• **What is needed**
Give back the full set of entries that follows, exactly as written.

• **Records**
- - - - -

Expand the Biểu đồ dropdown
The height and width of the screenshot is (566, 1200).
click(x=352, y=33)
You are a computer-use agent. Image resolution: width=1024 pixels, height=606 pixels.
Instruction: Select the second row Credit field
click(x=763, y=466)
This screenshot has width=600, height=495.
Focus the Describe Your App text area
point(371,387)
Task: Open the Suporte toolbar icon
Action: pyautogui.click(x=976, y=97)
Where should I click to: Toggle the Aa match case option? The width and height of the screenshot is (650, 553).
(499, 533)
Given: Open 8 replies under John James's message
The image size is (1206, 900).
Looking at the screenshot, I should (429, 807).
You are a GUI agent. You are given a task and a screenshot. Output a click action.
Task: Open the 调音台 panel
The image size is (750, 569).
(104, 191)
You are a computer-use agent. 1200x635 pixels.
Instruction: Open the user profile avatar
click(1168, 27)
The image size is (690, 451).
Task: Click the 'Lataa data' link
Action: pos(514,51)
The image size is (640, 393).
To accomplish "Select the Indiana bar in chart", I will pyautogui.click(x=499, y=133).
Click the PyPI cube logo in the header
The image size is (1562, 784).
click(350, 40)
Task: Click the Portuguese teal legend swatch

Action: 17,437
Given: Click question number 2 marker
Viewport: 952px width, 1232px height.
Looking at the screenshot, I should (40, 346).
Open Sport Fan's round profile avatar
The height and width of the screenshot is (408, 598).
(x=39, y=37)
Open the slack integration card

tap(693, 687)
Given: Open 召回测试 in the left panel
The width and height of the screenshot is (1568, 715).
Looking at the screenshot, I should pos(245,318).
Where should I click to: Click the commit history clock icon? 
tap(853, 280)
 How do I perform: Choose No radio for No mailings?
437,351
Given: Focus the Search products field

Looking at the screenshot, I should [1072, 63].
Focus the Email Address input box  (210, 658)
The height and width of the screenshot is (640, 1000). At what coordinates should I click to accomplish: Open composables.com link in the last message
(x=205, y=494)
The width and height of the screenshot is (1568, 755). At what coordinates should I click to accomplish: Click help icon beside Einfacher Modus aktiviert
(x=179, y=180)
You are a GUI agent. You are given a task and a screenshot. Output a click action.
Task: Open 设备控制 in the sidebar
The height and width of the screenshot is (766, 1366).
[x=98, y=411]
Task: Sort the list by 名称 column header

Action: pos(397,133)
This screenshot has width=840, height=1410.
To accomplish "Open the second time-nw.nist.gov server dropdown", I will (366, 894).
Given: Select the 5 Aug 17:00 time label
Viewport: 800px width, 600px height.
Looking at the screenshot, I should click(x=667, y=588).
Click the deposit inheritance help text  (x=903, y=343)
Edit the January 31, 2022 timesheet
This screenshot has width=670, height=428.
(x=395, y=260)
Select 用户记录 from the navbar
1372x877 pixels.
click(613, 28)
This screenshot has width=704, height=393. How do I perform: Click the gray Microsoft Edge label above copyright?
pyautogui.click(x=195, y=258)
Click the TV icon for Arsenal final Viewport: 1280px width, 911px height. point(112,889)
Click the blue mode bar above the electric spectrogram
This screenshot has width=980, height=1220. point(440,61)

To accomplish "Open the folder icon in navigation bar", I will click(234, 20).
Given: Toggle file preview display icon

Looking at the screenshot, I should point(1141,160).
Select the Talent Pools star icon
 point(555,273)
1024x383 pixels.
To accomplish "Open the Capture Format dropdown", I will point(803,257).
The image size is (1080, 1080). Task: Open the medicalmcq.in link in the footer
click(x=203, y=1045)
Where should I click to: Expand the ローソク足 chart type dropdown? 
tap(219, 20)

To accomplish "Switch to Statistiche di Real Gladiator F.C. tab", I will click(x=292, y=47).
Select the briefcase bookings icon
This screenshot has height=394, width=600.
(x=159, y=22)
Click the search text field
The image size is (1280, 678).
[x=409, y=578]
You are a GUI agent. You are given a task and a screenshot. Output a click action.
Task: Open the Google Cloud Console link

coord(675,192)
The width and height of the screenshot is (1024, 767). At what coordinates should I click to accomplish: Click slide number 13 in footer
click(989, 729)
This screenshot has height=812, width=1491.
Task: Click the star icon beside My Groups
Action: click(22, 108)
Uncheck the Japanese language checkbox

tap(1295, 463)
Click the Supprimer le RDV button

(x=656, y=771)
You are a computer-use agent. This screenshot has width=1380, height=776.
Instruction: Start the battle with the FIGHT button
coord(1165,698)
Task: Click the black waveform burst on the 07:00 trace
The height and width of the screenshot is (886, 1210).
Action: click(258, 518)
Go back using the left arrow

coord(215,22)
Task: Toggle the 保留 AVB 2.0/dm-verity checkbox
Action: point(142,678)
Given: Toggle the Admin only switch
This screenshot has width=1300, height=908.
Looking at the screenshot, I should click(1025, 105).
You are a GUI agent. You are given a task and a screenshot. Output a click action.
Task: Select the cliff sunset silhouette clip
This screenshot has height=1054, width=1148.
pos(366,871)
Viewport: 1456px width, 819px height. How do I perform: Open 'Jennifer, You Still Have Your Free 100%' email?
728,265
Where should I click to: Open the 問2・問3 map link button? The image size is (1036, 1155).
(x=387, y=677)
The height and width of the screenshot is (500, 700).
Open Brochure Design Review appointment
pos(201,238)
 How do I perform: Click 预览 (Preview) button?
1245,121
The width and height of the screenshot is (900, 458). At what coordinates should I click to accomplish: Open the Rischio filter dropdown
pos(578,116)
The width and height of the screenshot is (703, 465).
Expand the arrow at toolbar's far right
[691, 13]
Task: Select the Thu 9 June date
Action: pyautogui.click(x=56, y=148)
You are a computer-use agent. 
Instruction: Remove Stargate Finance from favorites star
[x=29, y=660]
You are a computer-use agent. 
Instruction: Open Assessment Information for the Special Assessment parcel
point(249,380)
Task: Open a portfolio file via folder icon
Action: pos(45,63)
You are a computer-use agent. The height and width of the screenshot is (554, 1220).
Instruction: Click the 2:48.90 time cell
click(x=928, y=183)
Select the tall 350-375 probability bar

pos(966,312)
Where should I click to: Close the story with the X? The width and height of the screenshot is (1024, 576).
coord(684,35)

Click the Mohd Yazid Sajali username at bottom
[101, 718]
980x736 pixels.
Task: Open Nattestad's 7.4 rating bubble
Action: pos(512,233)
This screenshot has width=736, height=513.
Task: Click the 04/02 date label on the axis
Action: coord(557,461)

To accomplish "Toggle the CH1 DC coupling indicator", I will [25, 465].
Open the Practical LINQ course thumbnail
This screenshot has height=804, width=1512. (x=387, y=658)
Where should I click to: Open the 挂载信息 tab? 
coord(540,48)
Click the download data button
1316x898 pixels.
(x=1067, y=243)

- - - - -

• **Result**
Expand the Biểu đồ dropdown
The height and width of the screenshot is (566, 1200).
click(x=352, y=33)
You are a computer-use agent. Image resolution: width=1024 pixels, height=606 pixels.
Instruction: Select the second row Credit field
click(x=763, y=466)
This screenshot has width=600, height=495.
Focus the Describe Your App text area
point(371,387)
Task: Open the Suporte toolbar icon
Action: pyautogui.click(x=976, y=97)
Where should I click to: Toggle the Aa match case option? The width and height of the screenshot is (650, 553).
(499, 533)
Given: Open 8 replies under John James's message
The image size is (1206, 900).
Looking at the screenshot, I should (429, 807).
You are a GUI agent. You are given a task and a screenshot. Output a click action.
Task: Open the 调音台 panel
The image size is (750, 569).
(104, 191)
You are a computer-use agent. 1200x635 pixels.
Instruction: Open the user profile avatar
click(1168, 27)
The image size is (690, 451).
Task: Click the 'Lataa data' link
Action: pos(514,51)
The image size is (640, 393).
To accomplish "Select the Indiana bar in chart", I will pyautogui.click(x=499, y=133).
Click the PyPI cube logo in the header
The image size is (1562, 784).
click(350, 40)
Task: Click the Portuguese teal legend swatch

Action: 17,437
Given: Click question number 2 marker
Viewport: 952px width, 1232px height.
Looking at the screenshot, I should (40, 346).
Open Sport Fan's round profile avatar
The height and width of the screenshot is (408, 598).
(x=39, y=37)
Open the slack integration card

tap(693, 687)
Given: Open 召回测试 in the left panel
The width and height of the screenshot is (1568, 715).
Looking at the screenshot, I should pos(245,318).
Where should I click to: Click the commit history clock icon? 
tap(853, 280)
 How do I perform: Choose No radio for No mailings?
437,351
Given: Focus the Search products field

Looking at the screenshot, I should [1072, 63].
Focus the Email Address input box  (210, 658)
The height and width of the screenshot is (640, 1000). At what coordinates should I click to accomplish: Open composables.com link in the last message
(x=205, y=494)
The width and height of the screenshot is (1568, 755). At what coordinates should I click to accomplish: Click help icon beside Einfacher Modus aktiviert
(x=179, y=180)
You are a GUI agent. You are given a task and a screenshot. Output a click action.
Task: Open 设备控制 in the sidebar
The height and width of the screenshot is (766, 1366).
[x=98, y=411]
Task: Sort the list by 名称 column header

Action: pos(397,133)
This screenshot has width=840, height=1410.
To accomplish "Open the second time-nw.nist.gov server dropdown", I will (366, 894).
Given: Select the 5 Aug 17:00 time label
Viewport: 800px width, 600px height.
Looking at the screenshot, I should click(x=667, y=588).
Click the deposit inheritance help text  (x=903, y=343)
Edit the January 31, 2022 timesheet
This screenshot has width=670, height=428.
(x=395, y=260)
Select 用户记录 from the navbar
1372x877 pixels.
click(613, 28)
This screenshot has width=704, height=393. How do I perform: Click the gray Microsoft Edge label above copyright?
pyautogui.click(x=195, y=258)
Click the TV icon for Arsenal final Viewport: 1280px width, 911px height. point(112,889)
Click the blue mode bar above the electric spectrogram
This screenshot has width=980, height=1220. point(440,61)

To accomplish "Open the folder icon in navigation bar", I will click(234, 20).
Given: Toggle file preview display icon

Looking at the screenshot, I should point(1141,160).
Select the Talent Pools star icon
 point(555,273)
1024x383 pixels.
To accomplish "Open the Capture Format dropdown", I will point(803,257).
The image size is (1080, 1080). Task: Open the medicalmcq.in link in the footer
click(x=203, y=1045)
Where should I click to: Expand the ローソク足 chart type dropdown? 
tap(219, 20)

To accomplish "Switch to Statistiche di Real Gladiator F.C. tab", I will click(x=292, y=47).
Select the briefcase bookings icon
This screenshot has height=394, width=600.
(x=159, y=22)
Click the search text field
The image size is (1280, 678).
[x=409, y=578]
You are a GUI agent. You are given a task and a screenshot. Output a click action.
Task: Open the Google Cloud Console link

coord(675,192)
The width and height of the screenshot is (1024, 767). At what coordinates should I click to accomplish: Click slide number 13 in footer
click(989, 729)
This screenshot has height=812, width=1491.
Task: Click the star icon beside My Groups
Action: click(22, 108)
Uncheck the Japanese language checkbox

tap(1295, 463)
Click the Supprimer le RDV button

(x=656, y=771)
You are a computer-use agent. This screenshot has width=1380, height=776.
Instruction: Start the battle with the FIGHT button
coord(1165,698)
Task: Click the black waveform burst on the 07:00 trace
The height and width of the screenshot is (886, 1210).
Action: click(258, 518)
Go back using the left arrow

coord(215,22)
Task: Toggle the 保留 AVB 2.0/dm-verity checkbox
Action: point(142,678)
Given: Toggle the Admin only switch
This screenshot has width=1300, height=908.
Looking at the screenshot, I should click(1025, 105).
You are a GUI agent. You are given a task and a screenshot. Output a click action.
Task: Select the cliff sunset silhouette clip
This screenshot has height=1054, width=1148.
pos(366,871)
Viewport: 1456px width, 819px height. How do I perform: Open 'Jennifer, You Still Have Your Free 100%' email?
728,265
Where should I click to: Open the 問2・問3 map link button? The image size is (1036, 1155).
(x=387, y=677)
The height and width of the screenshot is (500, 700).
Open Brochure Design Review appointment
pos(201,238)
 How do I perform: Click 预览 (Preview) button?
1245,121
The width and height of the screenshot is (900, 458). At what coordinates should I click to accomplish: Open the Rischio filter dropdown
pos(578,116)
The width and height of the screenshot is (703, 465).
Expand the arrow at toolbar's far right
[691, 13]
Task: Select the Thu 9 June date
Action: pyautogui.click(x=56, y=148)
You are a computer-use agent. 
Instruction: Remove Stargate Finance from favorites star
[x=29, y=660]
You are a computer-use agent. 
Instruction: Open Assessment Information for the Special Assessment parcel
point(249,380)
Task: Open a portfolio file via folder icon
Action: pos(45,63)
You are a computer-use agent. The height and width of the screenshot is (554, 1220).
Instruction: Click the 2:48.90 time cell
click(x=928, y=183)
Select the tall 350-375 probability bar

pos(966,312)
Where should I click to: Close the story with the X? The width and height of the screenshot is (1024, 576).
coord(684,35)

Click the Mohd Yazid Sajali username at bottom
[101, 718]
980x736 pixels.
Task: Open Nattestad's 7.4 rating bubble
Action: pos(512,233)
This screenshot has width=736, height=513.
Task: Click the 04/02 date label on the axis
Action: coord(557,461)

To accomplish "Toggle the CH1 DC coupling indicator", I will [25, 465].
Open the Practical LINQ course thumbnail
This screenshot has height=804, width=1512. (x=387, y=658)
Where should I click to: Open the 挂载信息 tab? 
coord(540,48)
Click the download data button
1316x898 pixels.
(x=1067, y=243)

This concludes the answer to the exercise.